Pub Date: June 12th, 2013
ISBN: 978-1592999378
Publisher: Inkwater Press

A slow, sweeping family tale spanning continents and generations.

Young’s debut novel first centers on Bernard, a sensitive carpenter in 1950s Canada. Though he’s deaf, he hears a melody one night as he slumbers. The haunting song leads him to a long sojourn in the woods, where he stumbles upon decades-old secrets. But he’s not the only one in his family enchanted by a distant, dreamlike tune. The tale jumps back and forth in time and geography, with his family’s story beginning in a French convent in 1859 and ending in present-day Australia. Bernard’s family is carefully traced, and the relationships among its members are revealed in elegant, finely crafted prose.
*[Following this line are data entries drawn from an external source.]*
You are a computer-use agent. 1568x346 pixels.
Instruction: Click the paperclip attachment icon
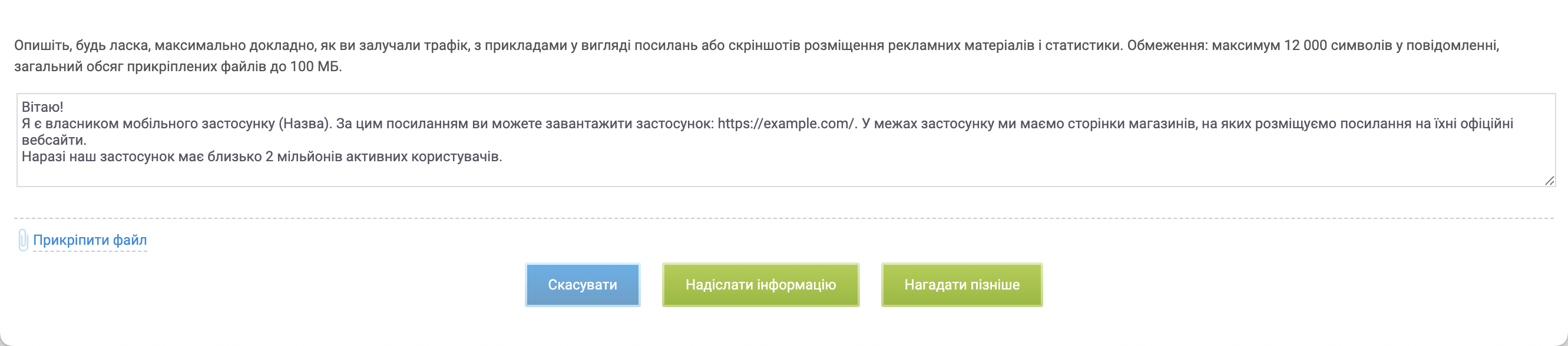(x=23, y=240)
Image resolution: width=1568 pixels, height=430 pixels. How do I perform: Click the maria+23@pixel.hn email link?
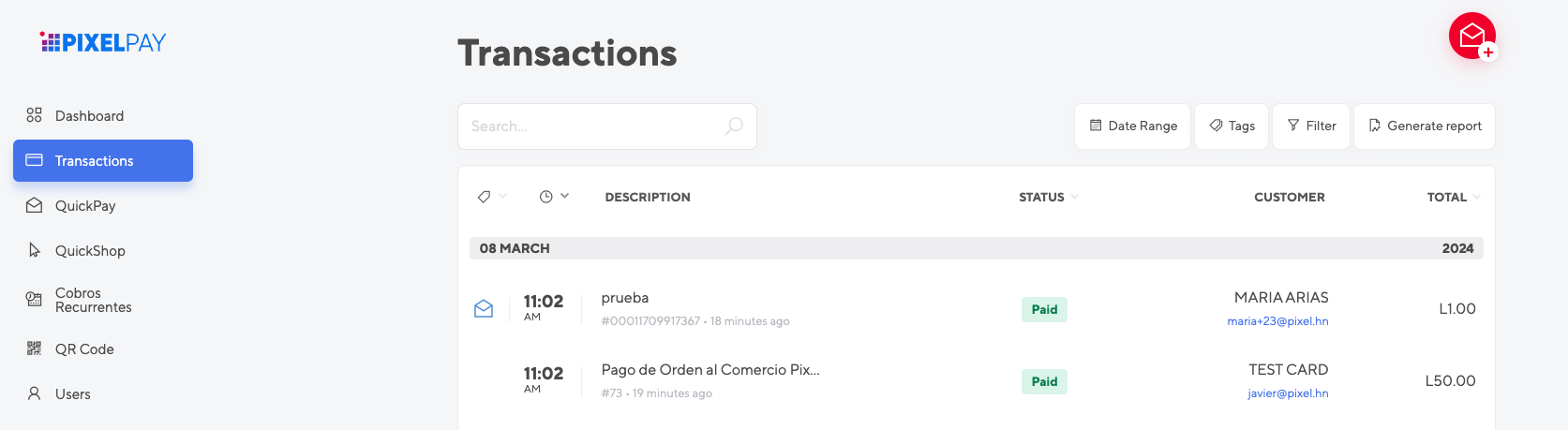(1277, 321)
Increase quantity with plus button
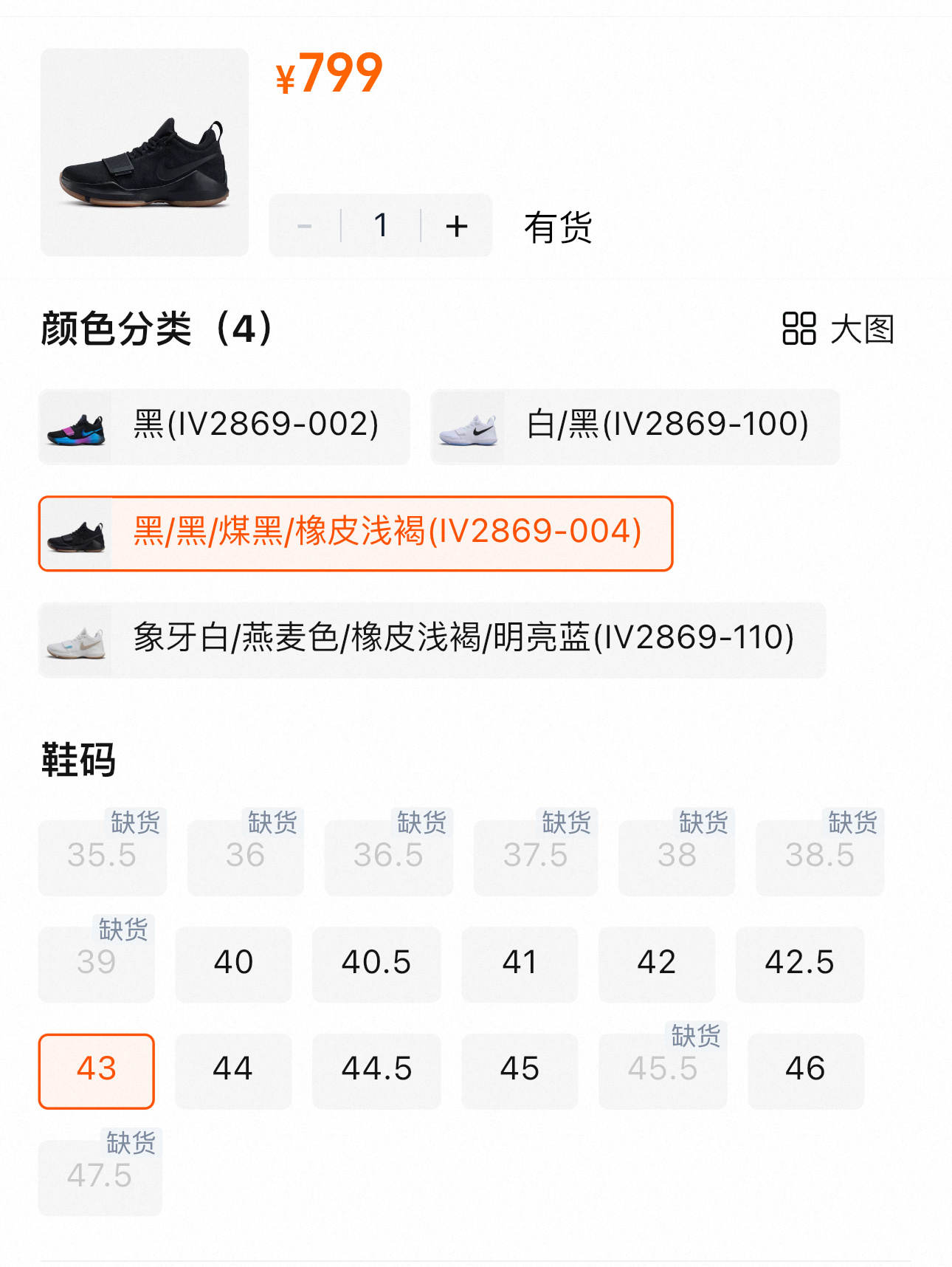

There’s Adrienne, a French nun grappling with her vows; Isabelle, a young orphan who leaves Europe for Canada with a mysterious uncle; and Walk-Tall, a young Iroquois man with a tragic end. There are others, too, and their stories—illicit love affairs, sham marriages, mission trips to Asia—are set against a background of war, religion and, most importantly, music. Everyone is in some way connected to a guitar, either as a virtuoso or a child of one. Every guitar, it seems, is magical—when they’re in need of comfort or guidance, characters constantly swear they’ve heard their guitar play on its own—and the instruments are considered the most prized possessions, worshipped for their sound (“angels and ordinary men wept from the sheer beauty”) and sentiment. That adulation can be a bit much; some characters even sleep with their guitars like blankets, and one character’s playing unrealistically creates peace between angry Nepalese soldiers and traveling missionaries. Beyond the power of music and the nostalgia of familial possessions, the story’s progress often feels like an afterthought to Young’s focus on symbolism. Guitars might be what bind this family, but for the story, they’re more of a hindrance than an adhesive.

A beautifully written, engrossing family epic that’s a bit slow and tangled with its own literary devices.